The question submitted to the court for resolution involves the sufficiency of the facts
alleged in the complaint itself.

Falsity of the said allegations is beside the point for the truth thereof is deemed
hypothetically admitted.

It bears stressing, however, that insofar as the cancellation of the TLAs is concerned,
there is the need to implead, as party defendants, the grantees thereof for they are
indispensable parties.

NON-IMPAIRMENT OF CONTRACTS:
The last ground invoked by the trial court in dismissing the complaint is the non-
impairment of contracts clause found in the Constitution.

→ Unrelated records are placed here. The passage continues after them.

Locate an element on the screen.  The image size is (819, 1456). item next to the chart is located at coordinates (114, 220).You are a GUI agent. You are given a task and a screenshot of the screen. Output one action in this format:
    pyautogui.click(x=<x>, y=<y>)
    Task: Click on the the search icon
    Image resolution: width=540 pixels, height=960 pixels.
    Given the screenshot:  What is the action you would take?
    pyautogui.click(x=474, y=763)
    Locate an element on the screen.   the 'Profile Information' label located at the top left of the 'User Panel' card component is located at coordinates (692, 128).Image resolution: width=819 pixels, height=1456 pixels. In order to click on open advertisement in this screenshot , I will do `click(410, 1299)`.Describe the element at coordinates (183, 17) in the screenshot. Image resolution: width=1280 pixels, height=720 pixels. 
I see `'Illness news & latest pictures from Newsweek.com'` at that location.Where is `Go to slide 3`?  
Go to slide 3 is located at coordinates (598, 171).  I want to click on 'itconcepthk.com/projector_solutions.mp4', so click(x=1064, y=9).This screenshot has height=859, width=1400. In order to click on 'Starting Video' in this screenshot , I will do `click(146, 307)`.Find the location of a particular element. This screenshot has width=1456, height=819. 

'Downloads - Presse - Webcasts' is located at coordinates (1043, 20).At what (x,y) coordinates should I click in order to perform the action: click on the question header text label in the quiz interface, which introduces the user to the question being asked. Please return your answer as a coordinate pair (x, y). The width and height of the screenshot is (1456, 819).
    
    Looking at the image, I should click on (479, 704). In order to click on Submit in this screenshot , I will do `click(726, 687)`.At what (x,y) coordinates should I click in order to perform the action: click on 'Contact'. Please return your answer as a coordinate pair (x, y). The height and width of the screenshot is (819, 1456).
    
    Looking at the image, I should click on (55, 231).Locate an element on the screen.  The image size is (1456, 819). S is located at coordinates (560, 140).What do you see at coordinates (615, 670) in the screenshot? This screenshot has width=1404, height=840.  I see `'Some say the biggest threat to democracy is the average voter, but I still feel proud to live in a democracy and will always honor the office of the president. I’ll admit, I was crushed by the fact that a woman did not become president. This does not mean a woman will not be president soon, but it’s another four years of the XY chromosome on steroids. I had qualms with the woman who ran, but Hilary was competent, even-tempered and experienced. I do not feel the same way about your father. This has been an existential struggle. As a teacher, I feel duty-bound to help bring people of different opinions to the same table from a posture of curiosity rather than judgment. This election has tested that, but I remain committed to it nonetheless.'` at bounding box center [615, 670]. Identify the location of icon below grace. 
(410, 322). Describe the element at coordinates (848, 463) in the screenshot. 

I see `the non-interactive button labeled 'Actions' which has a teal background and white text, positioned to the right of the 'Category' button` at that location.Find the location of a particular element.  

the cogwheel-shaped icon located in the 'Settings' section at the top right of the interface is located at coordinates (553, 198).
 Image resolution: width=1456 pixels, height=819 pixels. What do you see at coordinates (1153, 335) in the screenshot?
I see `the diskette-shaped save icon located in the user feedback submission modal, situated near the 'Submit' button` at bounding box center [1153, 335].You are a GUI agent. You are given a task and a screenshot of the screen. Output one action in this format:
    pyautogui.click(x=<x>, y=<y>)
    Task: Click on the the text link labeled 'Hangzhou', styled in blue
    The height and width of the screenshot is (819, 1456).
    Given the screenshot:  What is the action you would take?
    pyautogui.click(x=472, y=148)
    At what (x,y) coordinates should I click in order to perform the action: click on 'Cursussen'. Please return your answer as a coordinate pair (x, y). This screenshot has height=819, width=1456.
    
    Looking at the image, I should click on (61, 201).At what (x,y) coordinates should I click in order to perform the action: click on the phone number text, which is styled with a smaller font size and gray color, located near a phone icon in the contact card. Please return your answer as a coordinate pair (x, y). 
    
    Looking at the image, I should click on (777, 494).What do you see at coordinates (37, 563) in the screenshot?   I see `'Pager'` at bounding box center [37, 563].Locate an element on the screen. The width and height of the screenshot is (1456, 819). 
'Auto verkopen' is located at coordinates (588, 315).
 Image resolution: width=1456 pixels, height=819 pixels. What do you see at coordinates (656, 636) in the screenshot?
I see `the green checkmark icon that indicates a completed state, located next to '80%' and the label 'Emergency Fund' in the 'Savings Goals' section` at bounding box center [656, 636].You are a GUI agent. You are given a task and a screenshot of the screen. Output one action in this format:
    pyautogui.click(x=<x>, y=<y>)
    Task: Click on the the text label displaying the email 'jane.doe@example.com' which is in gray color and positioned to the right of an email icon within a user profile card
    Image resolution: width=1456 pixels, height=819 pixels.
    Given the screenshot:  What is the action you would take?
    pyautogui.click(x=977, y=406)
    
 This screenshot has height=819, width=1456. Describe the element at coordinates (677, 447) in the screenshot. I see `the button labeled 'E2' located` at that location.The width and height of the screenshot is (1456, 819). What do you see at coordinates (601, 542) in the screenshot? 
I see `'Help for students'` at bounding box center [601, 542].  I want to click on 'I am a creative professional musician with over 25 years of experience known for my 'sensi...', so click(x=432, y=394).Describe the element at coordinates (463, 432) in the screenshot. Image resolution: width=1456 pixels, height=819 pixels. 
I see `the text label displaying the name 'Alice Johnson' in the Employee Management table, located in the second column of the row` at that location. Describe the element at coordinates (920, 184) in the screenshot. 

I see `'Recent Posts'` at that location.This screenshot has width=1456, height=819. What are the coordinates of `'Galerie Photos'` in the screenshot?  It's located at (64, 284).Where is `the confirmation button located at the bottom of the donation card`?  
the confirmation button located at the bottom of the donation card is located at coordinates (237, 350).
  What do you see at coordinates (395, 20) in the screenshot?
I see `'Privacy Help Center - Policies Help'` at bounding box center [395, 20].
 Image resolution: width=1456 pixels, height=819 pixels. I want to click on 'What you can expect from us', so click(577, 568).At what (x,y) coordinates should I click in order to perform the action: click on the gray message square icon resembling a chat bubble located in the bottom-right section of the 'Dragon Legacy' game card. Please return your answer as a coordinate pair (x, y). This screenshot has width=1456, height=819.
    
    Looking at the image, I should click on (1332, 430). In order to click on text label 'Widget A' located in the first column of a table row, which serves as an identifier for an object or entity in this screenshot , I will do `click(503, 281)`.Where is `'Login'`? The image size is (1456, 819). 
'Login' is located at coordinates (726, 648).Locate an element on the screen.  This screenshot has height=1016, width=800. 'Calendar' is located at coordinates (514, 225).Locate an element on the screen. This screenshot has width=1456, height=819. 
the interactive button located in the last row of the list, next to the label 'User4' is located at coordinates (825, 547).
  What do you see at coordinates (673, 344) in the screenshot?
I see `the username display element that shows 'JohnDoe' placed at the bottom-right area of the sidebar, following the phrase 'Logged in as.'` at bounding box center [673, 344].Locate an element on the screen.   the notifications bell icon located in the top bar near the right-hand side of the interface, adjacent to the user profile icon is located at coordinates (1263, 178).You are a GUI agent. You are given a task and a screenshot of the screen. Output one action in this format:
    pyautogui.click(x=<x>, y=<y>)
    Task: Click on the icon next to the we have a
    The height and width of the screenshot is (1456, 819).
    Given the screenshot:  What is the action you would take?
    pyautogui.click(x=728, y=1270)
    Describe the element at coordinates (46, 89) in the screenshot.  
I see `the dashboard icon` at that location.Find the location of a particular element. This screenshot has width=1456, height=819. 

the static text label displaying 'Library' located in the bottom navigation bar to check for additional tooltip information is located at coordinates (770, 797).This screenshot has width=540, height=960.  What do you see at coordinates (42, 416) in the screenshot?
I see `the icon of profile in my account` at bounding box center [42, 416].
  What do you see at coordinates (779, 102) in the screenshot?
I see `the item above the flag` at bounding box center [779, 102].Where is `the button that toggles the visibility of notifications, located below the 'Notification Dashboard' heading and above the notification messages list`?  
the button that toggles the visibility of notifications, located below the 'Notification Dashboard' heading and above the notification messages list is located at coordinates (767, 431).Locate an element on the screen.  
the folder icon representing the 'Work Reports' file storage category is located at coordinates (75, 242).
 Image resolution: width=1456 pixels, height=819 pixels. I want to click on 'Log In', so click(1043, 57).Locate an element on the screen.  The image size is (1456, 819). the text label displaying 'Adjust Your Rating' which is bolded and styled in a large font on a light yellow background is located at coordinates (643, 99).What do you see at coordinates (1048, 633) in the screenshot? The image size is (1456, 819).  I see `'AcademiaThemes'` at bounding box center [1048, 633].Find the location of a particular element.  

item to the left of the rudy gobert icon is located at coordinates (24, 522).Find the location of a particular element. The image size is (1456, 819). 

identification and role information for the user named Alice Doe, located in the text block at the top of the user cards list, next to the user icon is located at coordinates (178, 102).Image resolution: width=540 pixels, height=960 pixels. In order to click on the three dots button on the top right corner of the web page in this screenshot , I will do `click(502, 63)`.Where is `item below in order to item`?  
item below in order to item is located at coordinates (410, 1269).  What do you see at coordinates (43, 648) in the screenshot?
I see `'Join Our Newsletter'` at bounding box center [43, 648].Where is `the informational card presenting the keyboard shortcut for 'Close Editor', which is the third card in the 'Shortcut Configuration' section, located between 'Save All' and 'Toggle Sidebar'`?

The court declared thatto cancel all existing timber license agreements in the country
and to cease and desist from receiving, accepting, processing, renewing or approving
new timber license agreements amount to impairment of contracts abhorred by the
fundamental law.

The respondent Secretary did not even invoke in his motion to dismiss the non-
impairment clause. If he had done so, he would have acted with utmost infidelity to the
Government by providing undue and unwarranted benefits and advantages to the
timber license holders because he would have forever bound the Government to strictly
respect the said licenses according to their terms and conditions regardless of changes
in policy and the demands of public interest and welfare.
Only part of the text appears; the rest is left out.